Little Whale, by Jo Weaver, (Oct. 2018, Peachtree Publishers), $17.95, ISBN: 9781682630495

Ages 4-8

Little Whale and Gray Whale are heading off to the North to join the rest of their family. It is not an easy journey, and Little Whale doesn’t know where this place called “home” is; the only thing he knows is that his mother is next to him, keeping him safe. Through underwater forests and midnight skies, cold and dark waters and menacing orcas, Gray Whale urges Little Whale on, keeping him safe and guiding him home, until they hear their family welcome them home.

Little Whale is as much a story for parents as it is for children. Gray Whale is a strong, silent presence, leading her little one through an exhausting journey. Little Whale is afraid of the unknown – he’s surrounded by it! – but implicitly trusts his mother. Like a child on a long journey, he often asks, “are we there yet?”, but Gray Whale never grows impatient; she just keeps swimming. Little Whale is also an exploration of the ocean: the gray-blue and white charcoal art reveals shadowy coral reefs, murky underwater plant life, schools of fish, and a mother guiding her baby on. A brief author’s note talks about gray whale migration.

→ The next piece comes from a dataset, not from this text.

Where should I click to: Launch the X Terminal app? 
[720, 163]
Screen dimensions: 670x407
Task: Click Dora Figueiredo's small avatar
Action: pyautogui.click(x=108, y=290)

A nice cuddle-time story that sea life fans will enjoy. See more of Jo Weaver’s artwork on her website.

 

Posted in picture books

Under the Sea books for your favorite fishy fans!

The weather’s warming up, so why not start thinking of ocean-y fun? I’ve got a couple of fun, new books that are perfect for fans of sea life!

Shark Nate-O, by Becky Cattie and Tara Luebbe/Illustrated by Daniel Duncan, (Apr. 2018, little bee books), $17.99, ISBN: 978-1-4998-0496-6

Recommended for readers 4-7

Nate LOVES sharks. He’s got shark posters and books, spouts shark facts all day, and pretends to be a shark, chomping his way through the schoolyard and the dinner table. But Nate has a secret that’s keeping him from fully realizing his full shark potential: he can’t swim. And his school swim team is named The Sharks! Luckily, Nate has the tenacity of a great white, and takes lessons, determined to get on the team and show his brother – who’s also on the swim team – who the real shark is.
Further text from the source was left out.